Alors que le marché du jouet est en légère baisse continue depuis quelques années, celui du jouet « pour adultes » est lui en hausse. Il représente même un gros tiers du marché en 2024. Parmi les secteurs qui stimulent le marché, celui de la figurine est en très bonne place. La figurine pour adulte donc. Attention, rien de sexuel là-dedans. Les figurines pour adultes sont des jouets représentants des personnages de la pop culture. Ne cherchez pas la contrepèterie.
Parmi les marques phare de cette tendance, Funko Pop se distingue. Avec le design de ses figurines à grosse tête et visage façon manga, Funko Pop multiplie les références : One Piece, Superman, Dragons… Toutes les franchises pop y passent. Cette tendance a encouragé des marques plus traditionnelles de se pencher sur la pop culture. Ainsi, Schleich, connue pour ses reproductions miniatures d’animaux, a lancé une collection de dinosaures fantastiques, dans le sillage de la sortie de Jurassic World.
Elles se multiplient comme des Mogwai
Face au boom du marché de la figurine, les enseignes s’adaptent. Dans ses tout récents espaces King’Dultes (un concept store vient d’ouvrir à Marseille en attendant un nouveau en région parisienne à la rentrée), dédiés aux adultes acheteurs de jouets, King Jouet réserve ainsi une place de choix aux figurines. « Le marché des figurines est en croissance depuis plusieurs années et la tendance se maintient et même s’accentue. Il y a une grande diversification des univers, par exemple dans les mangas et les comics », explique Noam Bouyakoub, directeur du pôle Produits de King Jouet, pour justifier la multiplication des mètres linéaires dédiés aux figurines dans ses magasins.

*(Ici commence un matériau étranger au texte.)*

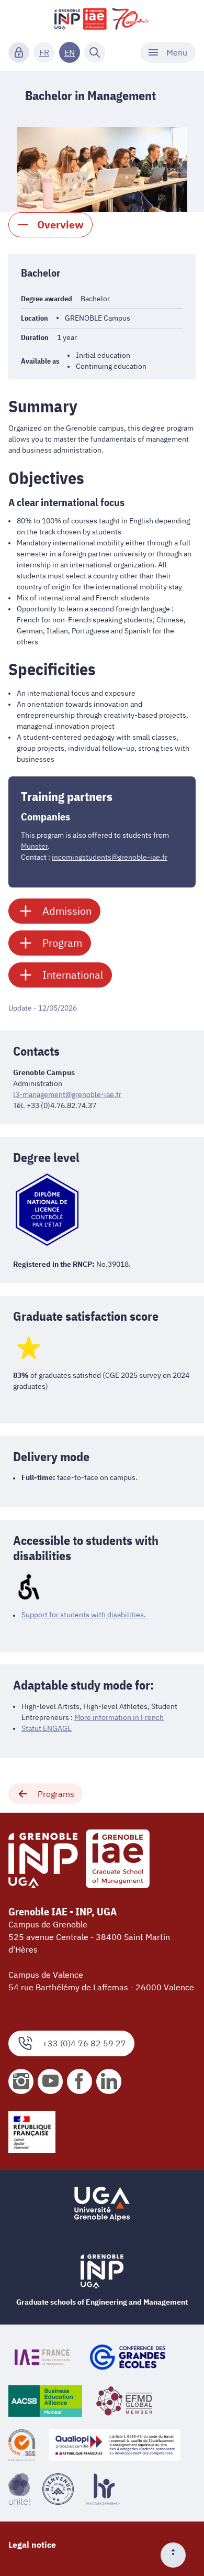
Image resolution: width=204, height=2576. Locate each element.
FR (44, 52)
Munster (34, 846)
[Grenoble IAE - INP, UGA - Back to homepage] (101, 19)
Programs (56, 1794)
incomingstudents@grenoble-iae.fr (109, 857)
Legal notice (32, 2544)
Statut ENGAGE (46, 1728)
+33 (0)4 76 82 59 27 (84, 2043)
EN (69, 52)
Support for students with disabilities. (83, 1614)
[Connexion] (18, 52)
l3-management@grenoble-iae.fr (67, 1094)
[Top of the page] (177, 2555)
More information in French (119, 1717)
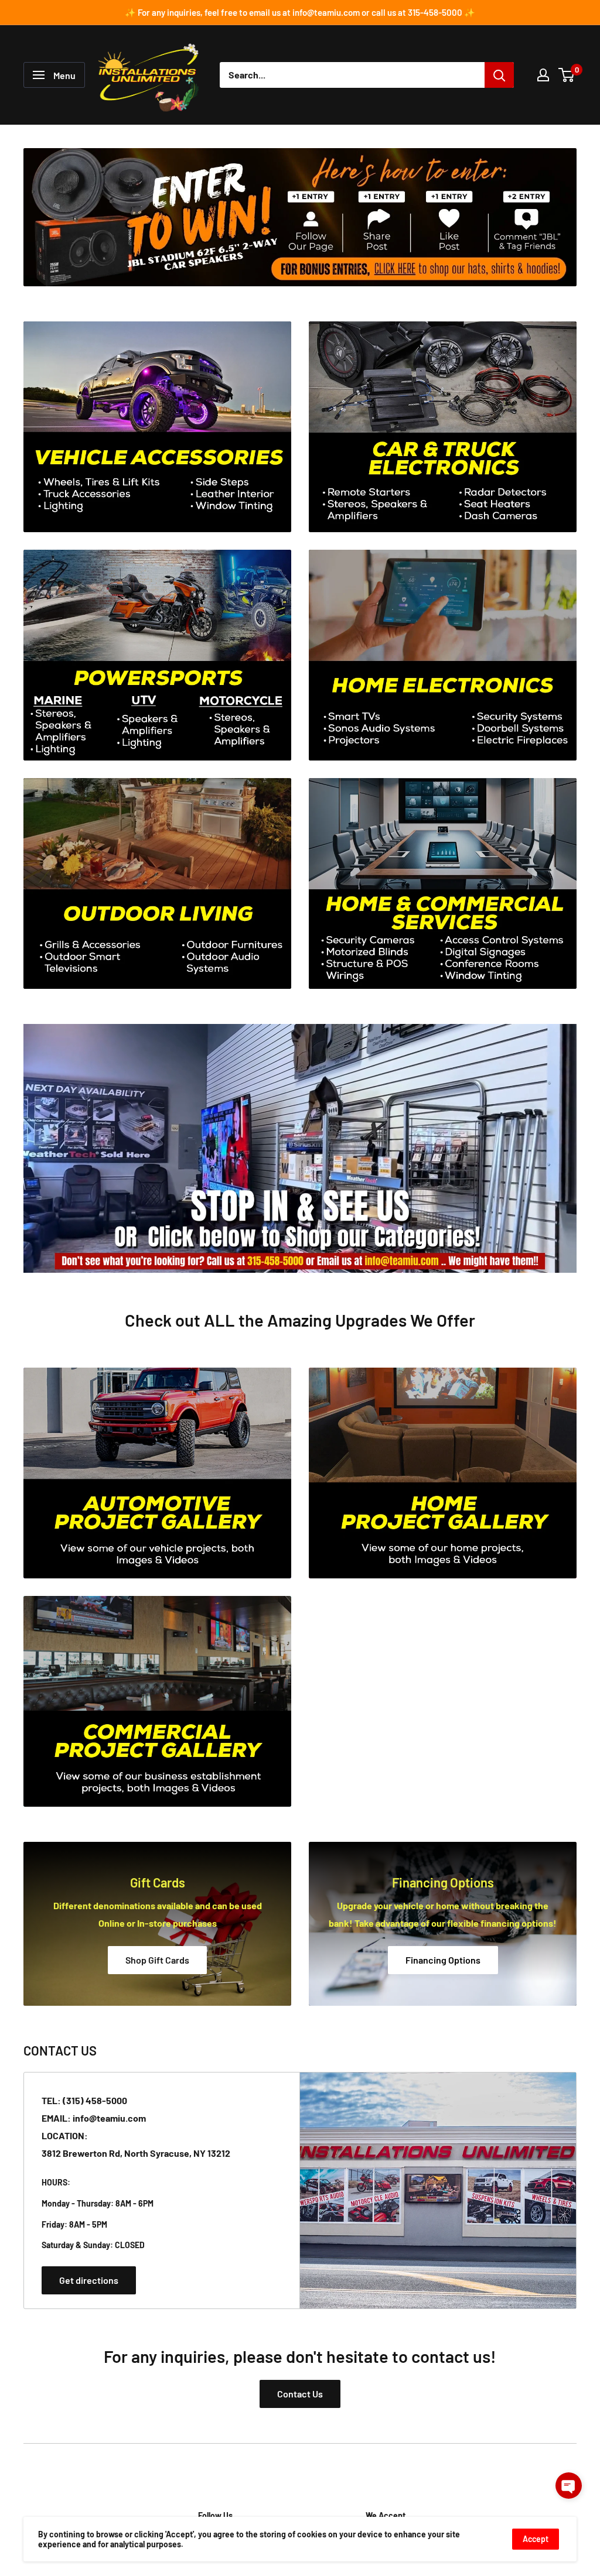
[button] (568, 2485)
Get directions (88, 2280)
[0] (567, 75)
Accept (535, 2539)
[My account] (543, 74)
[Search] (499, 75)
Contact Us (300, 2393)
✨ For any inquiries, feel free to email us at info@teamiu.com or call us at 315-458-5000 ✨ (300, 12)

Mais ces figurines, également vendues en masse en ligne, ne font pas que prendre de la place, elles réclament aussi de l’attention. « Que ce soit par leur variété ou les prix qu’elles peuvent atteindre par leur rareté, les figurines demandent une expertise particulière, précise Noam Bouyakoub. Ce n’est pas du tout un marché de niche. »
Un dragon, mais en mignon
Si Funko Pop s’est très tôt orienté vers le public Jeune adulte, en misant à la fois sur des films ou séries récentes (Stranger Things, Game of Thrones, Mercredi…) mais aussi sur des licences patrimoniales de la pop culture (Star Wars, Donjons & Dragons, X-Files…), d’autres marques ont été rattrapées par la tendance « Kidultes », épouvantable mot-valise visant à caractériser les clients de plus de 13 ans dans le marché du jeu et du jouet.

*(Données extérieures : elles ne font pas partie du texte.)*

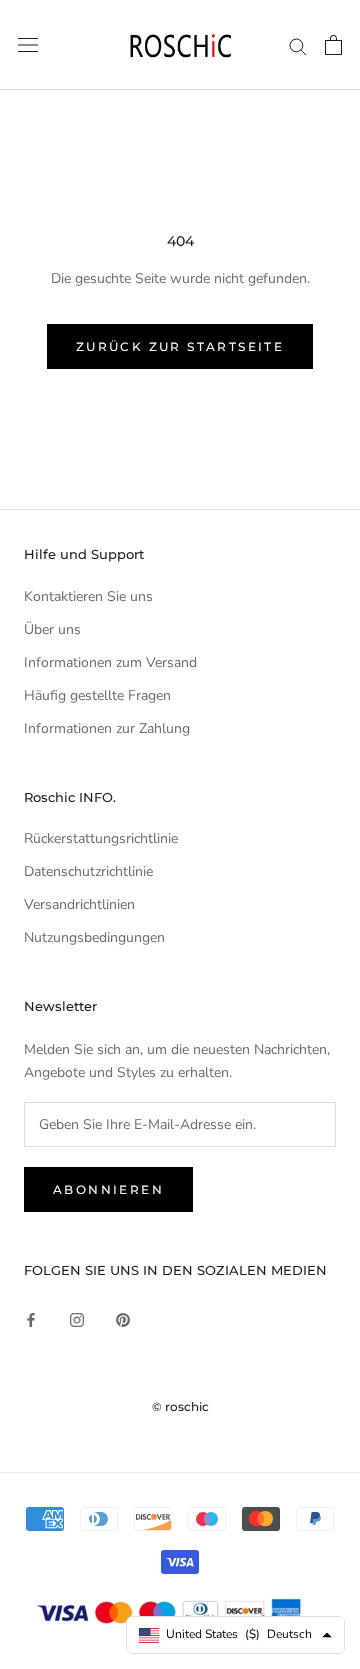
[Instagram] (77, 1318)
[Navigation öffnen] (28, 45)
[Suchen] (298, 45)
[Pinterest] (123, 1318)
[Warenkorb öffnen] (333, 45)
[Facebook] (31, 1318)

Les Sylvanian Families fêtent leurs 40 ans avec une collection anniversaire - Epoch
« Nous savons que des adultes collectionnent les Sylvanians mais nous visons en priorité les enfants accompagnés de leurs parents. Cette transmission est au cœur de notre philosophie », explique Michihiro Maeda, président d’Epoch, société japonaise qui a créé les Sylvanian Families. Ces petites figurines d’animaux habillés à la mode anglaise du début du début du XXe siècle, font un carton depuis une vingtaine d’années en Europe et fête ses 40 ans. Un succès qui dure notamment grâce aux ex-petites filles et garçons, aujourd’hui adultes, mais qui continuent d’en acheter…
« Il y a une dimension nostalgique universelle chez les Sylvanians parce qu’on ne sait ni d’où ni de quand elles viennent. Personne ne sait où se situe le monde des Sylvanians. Et c’est très bien comme ça ! »

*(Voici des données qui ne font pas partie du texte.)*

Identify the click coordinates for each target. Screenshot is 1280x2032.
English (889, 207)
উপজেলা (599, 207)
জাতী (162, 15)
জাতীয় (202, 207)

Seul Bruce Wayne peut se payer cette figurine Batman
Certaines mauvaises langues diront que les figurines qui réussissent à toucher le marché adulte sont celles qui sont chères. Ou alors, les figurines qui touchent les adultes peuvent se permettre d’afficher des prix élevés. L’œuf ou la poule (aux œufs d’or)… « Nous faisons des figurines luxueuses mais pas au niveau du prix, estime Michihiro Maeda. Dès le début, nous avons cherché à faire des figurines avec des vêtements très détaillés, dans des matériaux et des tissus très recherchés. La douceur des figurines et notre savoir-faire pour les habiller nous ont distingués de la concurrence. »
Dwight Stall a réalisé le design de la nouvelle figurine Hasbro de Mr Fantastic avec le visage de Pedro Pascal - Hasbro
Même les marques visant un public très large se posent la question du marché adulte. Par exemple, chez Hasbro, leader mondial de l’action figure. « Les gens font ce qu’ils veulent avec leurs figurines mais c’est vrai que quand on les conçoit, on essaye de définir si ce sont des enfants joueurs ou des adultes collectionneurs qui vont les acheter, explique Dwight Stall, designer des figurines Marvel chez Hasbro. Les enfants réclament des choses particulières : une flexibilité, la possibilité de jeter des projectiles avec la figurine… »
« Luke, je suis ton père mais je collectionne les figurines »
Surtout, même les marques de figurines très bien installées chez les adultes font attention à ne pas s’aliéner le public Enfants. Chez Games Workshop par exemple, les wargames qui nécessitent un gros investissement en figurines à assembler et peindre avant de jouer, comme Warhammer 40k, sont l’apanage de clients au pouvoir d’achat bien installés. Pourtant, la firme modifie régulièrement ses jeux et en lance de nouveaux, plus accessibles, pour renouveler les générations de joueurs. La logique est la même chez AMG avec son jeu Star Wars Legion qui a été entièrement repensé pour redynamiser (et rajeunir) la communauté de joueurs.
Même avec les adultes, le marché de la figurine reste un marché de masse. Si certaines pièces peuvent atteindre des prix délirants chez des collectionneurs, cette manne spéculative échappe aux entreprises qui créent les objets. Pour autant, cette tendance maniaque des collectionneurs amuse Dwight Stall.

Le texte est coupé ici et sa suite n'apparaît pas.